Pour répondre aux besoins d’une communauté diversifiée d’utilisateurs, Huerta et ses collègues ont combiné une suite unique de plates-formes de gestion de données et de calcul haute performance pour établir un protocole FAIR et quantifier le « FAIR-ness » des modèles d’IA. Les chercheurs ont associé les données FAIR publiées dans un référentiel en ligne appelé Materials Data Facility, avec des modèles FAIR AI publiés dans un autre référentiel en ligne appelé Data and Learning Hub for Science, ainsi qu’avec des ressources d’IA et de supercalcul à l’Argonne Leadership Computing Facility (ALCF ).

De cette façon, les chercheurs ont pu créer un cadre de calcul qui pourrait aider à relier divers matériels et logiciels, créant des modèles d’IA qui pourraient être exécutés de la même manière sur toutes les plateformes et qui donneraient des résultats reproductibles. L’ALCF est une installation utilisateur du DOE Office of Science.

Deux clés pour créer ce cadre sont des plates-formes appelées funcX et Globus, qui permettent aux chercheurs d’accéder à des ressources de calcul haute performance directement à partir de leurs ordinateurs portables. « FuncX et Globus peuvent aider à transcender les différences d’architectures matérielles », a déclaré le co-auteur Ian Foster, directeur de la division Data Science and Learning d’Argonne. « Si quelqu’un utilise une architecture informatique et que quelqu’un d’autre en utilise une autre, nous avons maintenant un moyen de parler un langage d’IA commun. C’est un élément important pour rendre l’IA plus interopérable. »

Dans l’étude, les chercheurs ont utilisé un exemple d’ensemble de données d’un modèle d’IA qui utilisait les données de diffraction de la source avancée de photons d’Argonne, également une installation utilisateur du DOE Office of Science. Pour effectuer les calculs, l’équipe a utilisé le système SambaNova d’ALCF AI Testbed et les GPU NVIDIA (unités de traitement graphique) du supercalculateur Theta.

« Nous sommes ravis de voir les avantages de productivité FAIR du partage de modèles et de données pour fournir à davantage de chercheurs un accès à des ressources informatiques hautes performances », a déclaré Marc Hamilton, vice-président de NVIDIA pour l’architecture et l’ingénierie des solutions. « Ensemble, nous soutenons l’univers en expansion du calcul haute performance qui combine des données expérimentales et le fonctionnement d’instruments à la pointe de l’IA pour accélérer le rythme des découvertes scientifiques. »

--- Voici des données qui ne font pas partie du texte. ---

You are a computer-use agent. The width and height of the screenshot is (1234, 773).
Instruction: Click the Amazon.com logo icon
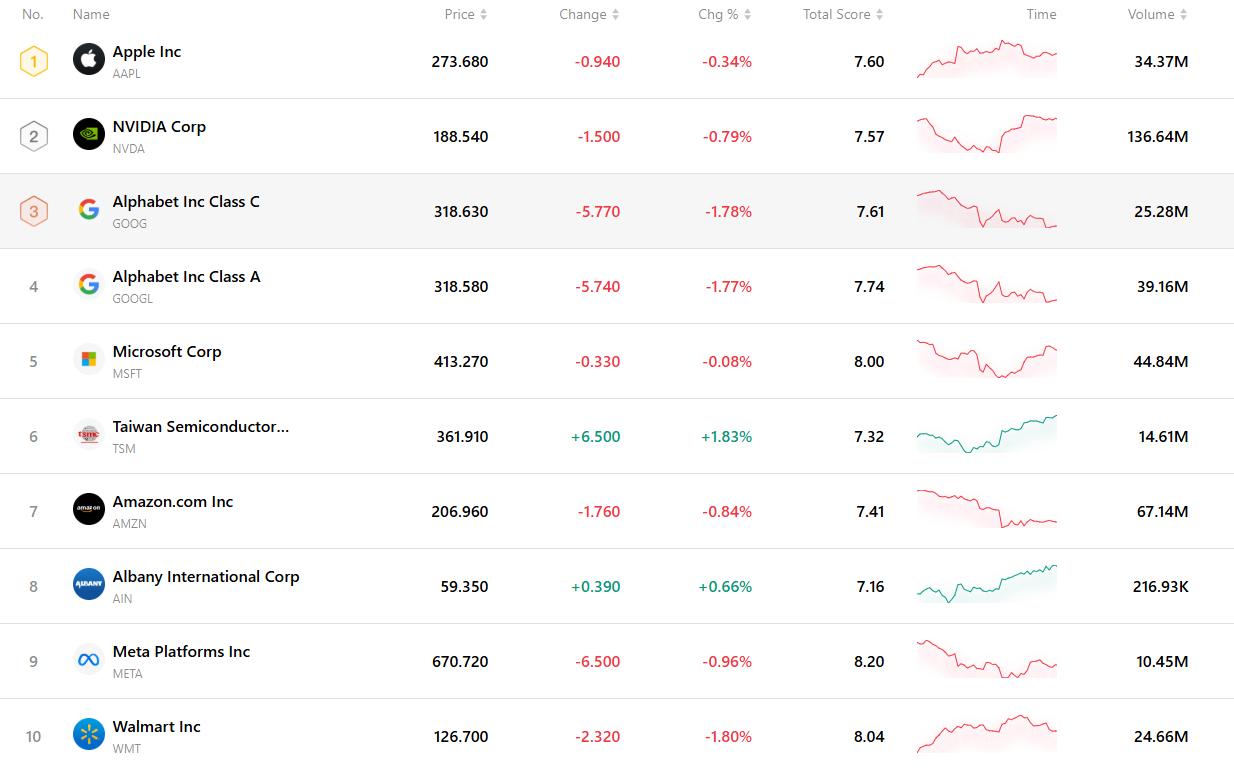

« SambaNova est ravie de s’associer aux chercheurs du Laboratoire national d’Argonne pour poursuivre l’innovation à l’interface de l’IA et des architectures matérielles émergentes », a ajouté Jennifer Glore, vice-présidente de l’ingénierie client chez SambaNova Systems. « L’IA jouera un rôle important dans l’avenir du calcul scientifique, et le développement des principes FAIR pour les modèles d’IA ainsi que de nouveaux outils permettront aux chercheurs de permettre une découverte autonome à grande échelle. Nous nous réjouissons de la poursuite de la collaboration et du développement à l’ALCF. Banc d’essai d’IA. »

Un article basé sur l’étude, « Principes FAIR pour les modèles d’IA, avec une application pratique pour la microscopie à diffraction accélérée à haute énergie », est paru dans Données scientifiques le 10 novembre 2022.